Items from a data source
════════
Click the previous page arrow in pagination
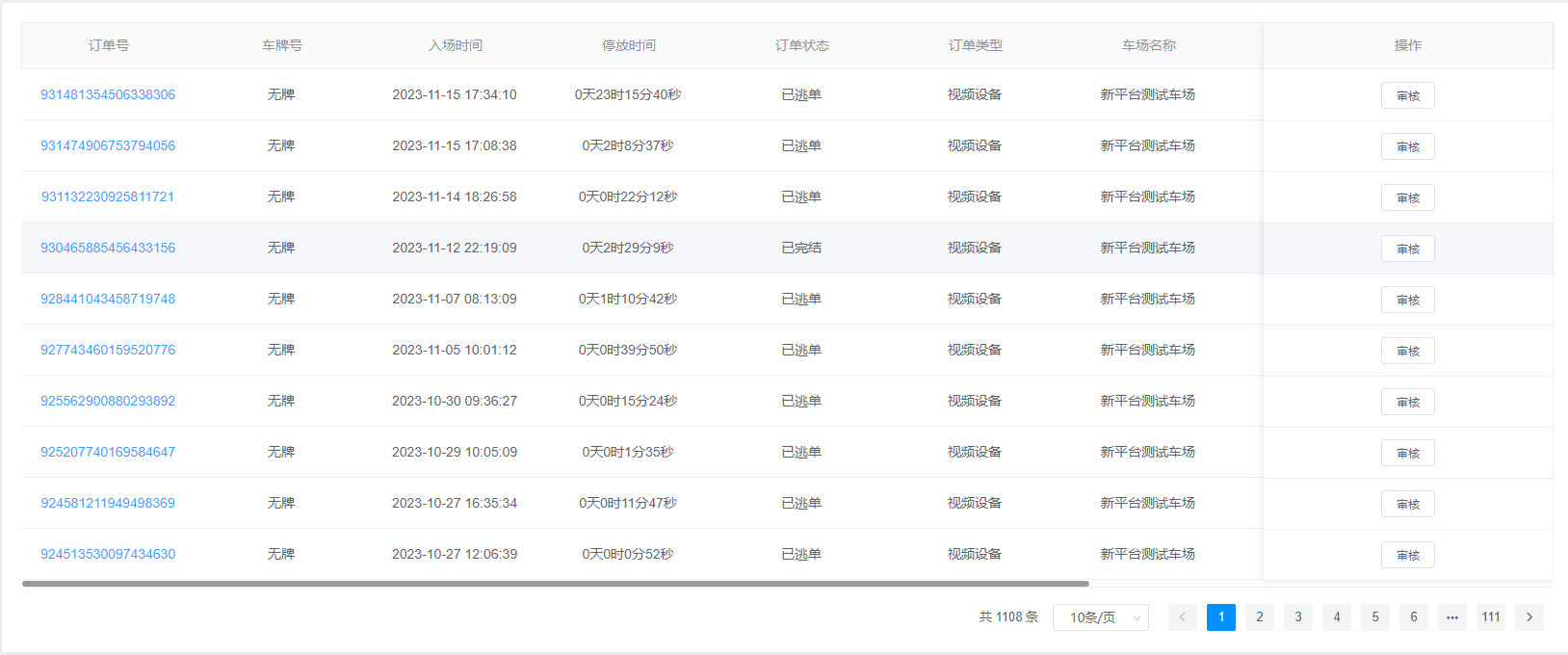Viewport: 1568px width, 655px height. [x=1182, y=617]
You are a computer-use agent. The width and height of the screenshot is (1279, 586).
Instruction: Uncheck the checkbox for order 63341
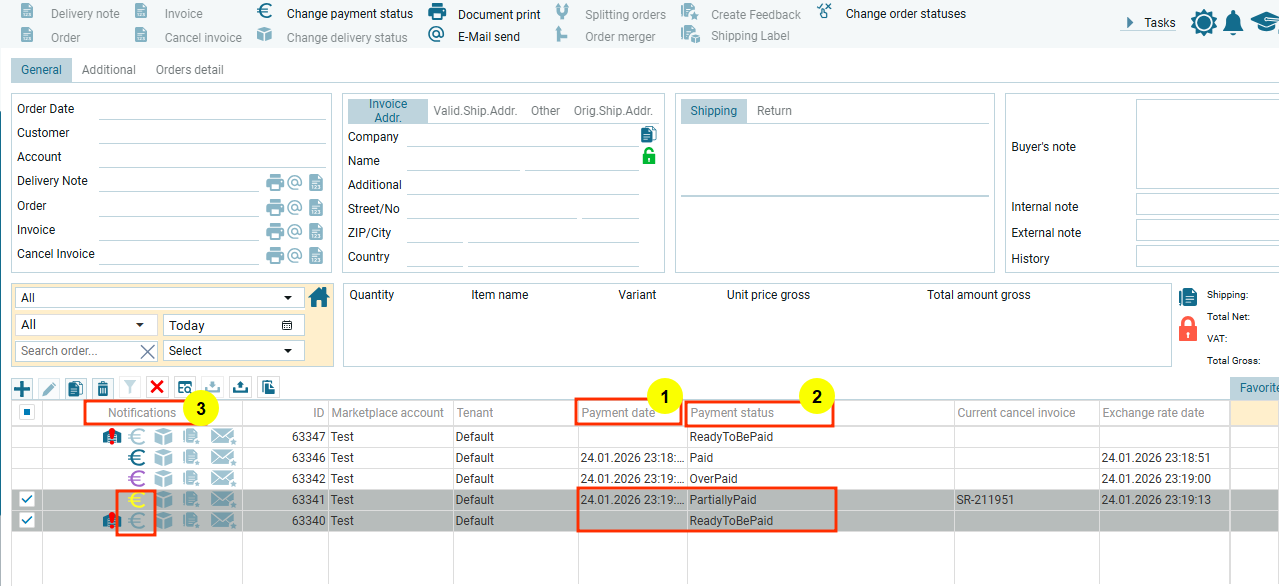(27, 499)
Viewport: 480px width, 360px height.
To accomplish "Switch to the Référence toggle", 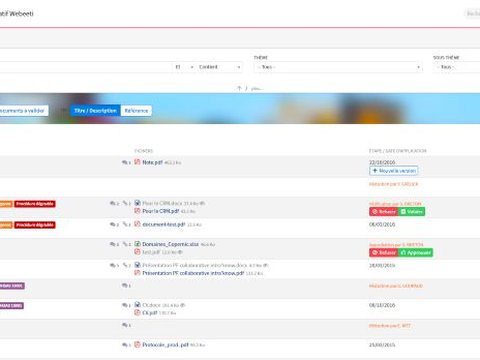I will pos(136,111).
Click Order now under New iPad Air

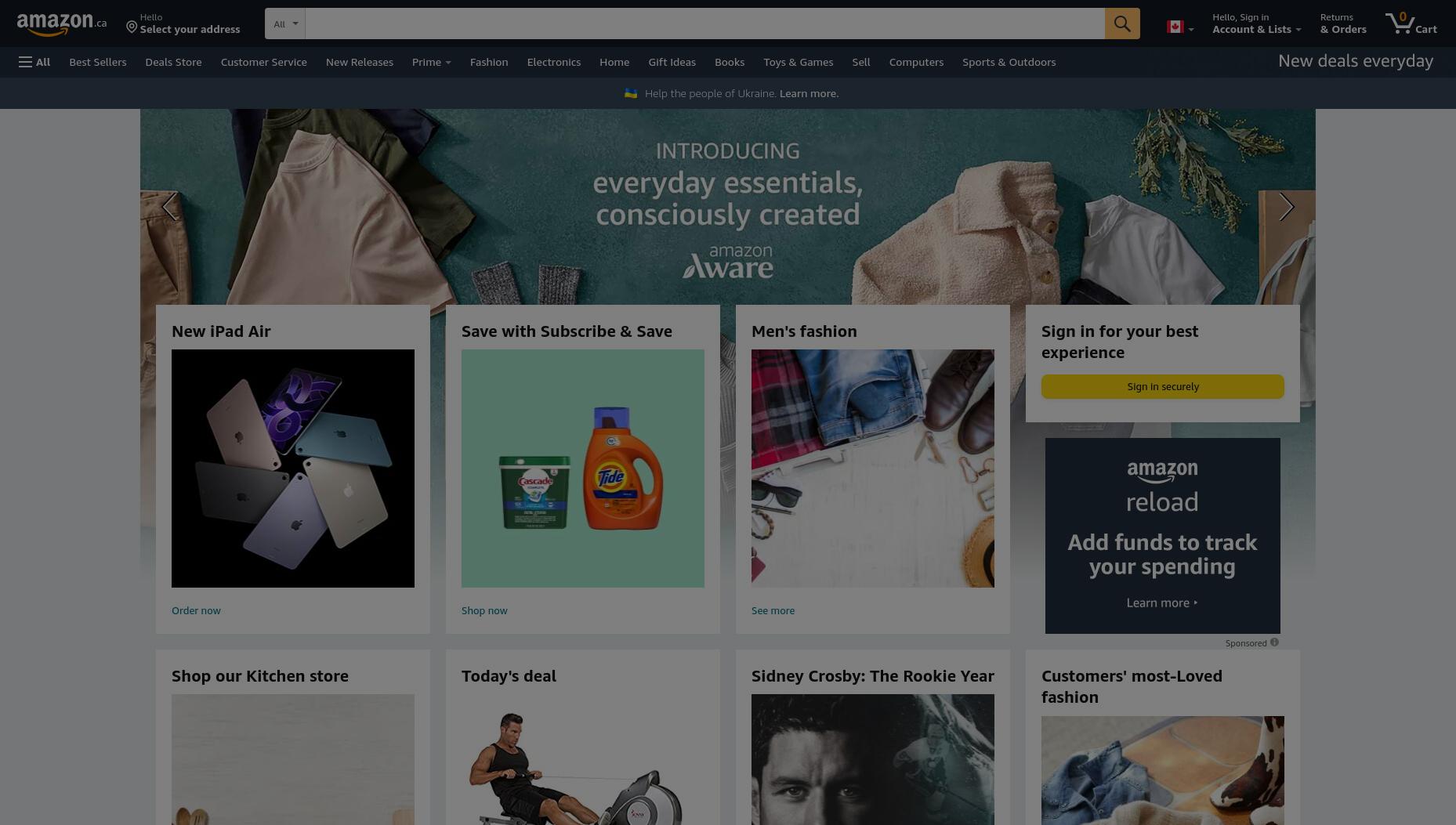[x=196, y=610]
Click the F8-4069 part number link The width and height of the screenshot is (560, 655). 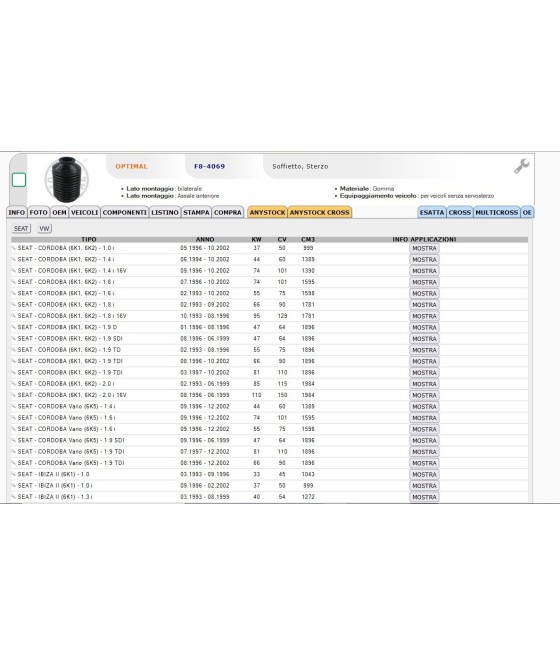click(x=210, y=166)
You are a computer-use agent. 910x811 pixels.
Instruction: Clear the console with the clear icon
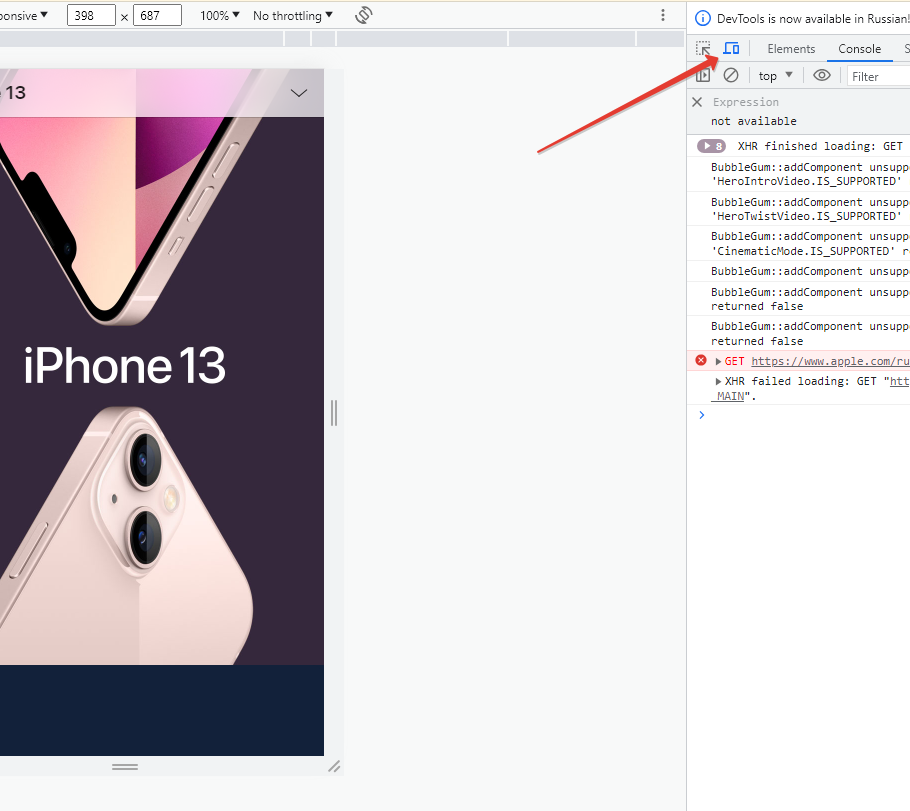[x=731, y=76]
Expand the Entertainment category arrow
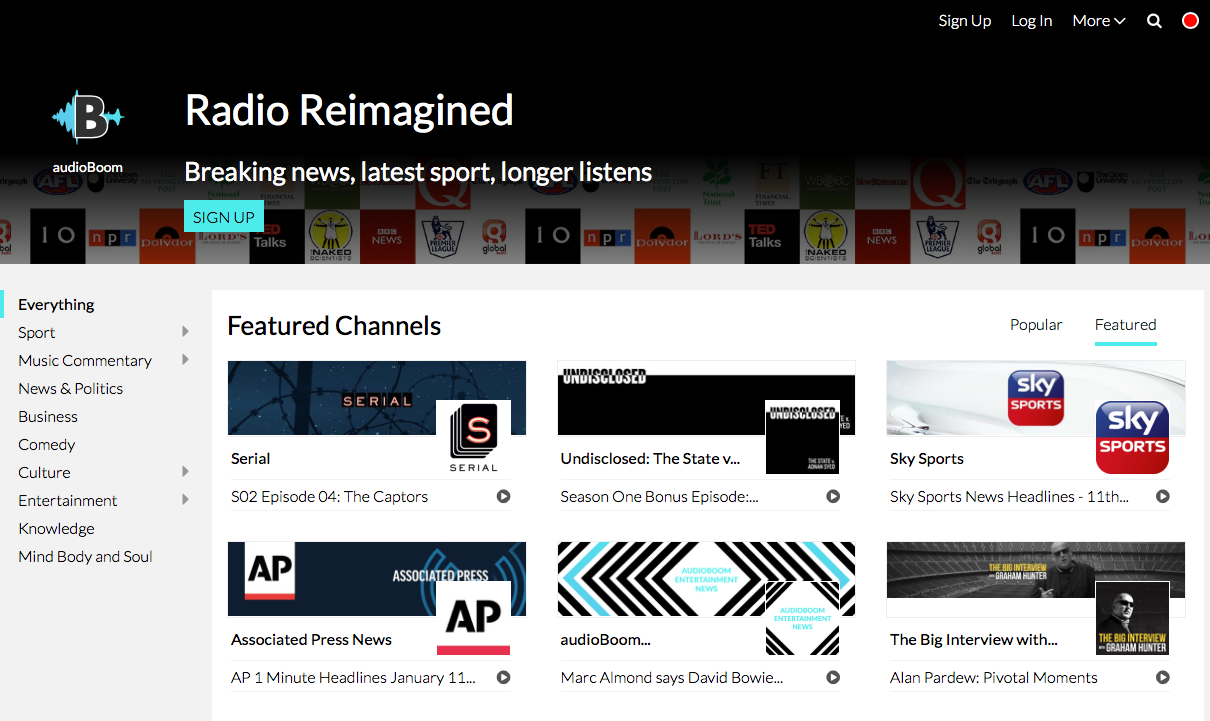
════════
= Work to complete =
Every line of the data that includes the word "agent" should be copied.

= Solution =
You are a computer-use agent. The width and height of the screenshot is (1279, 586).
You are a computer-use agent. 910x811 pixels.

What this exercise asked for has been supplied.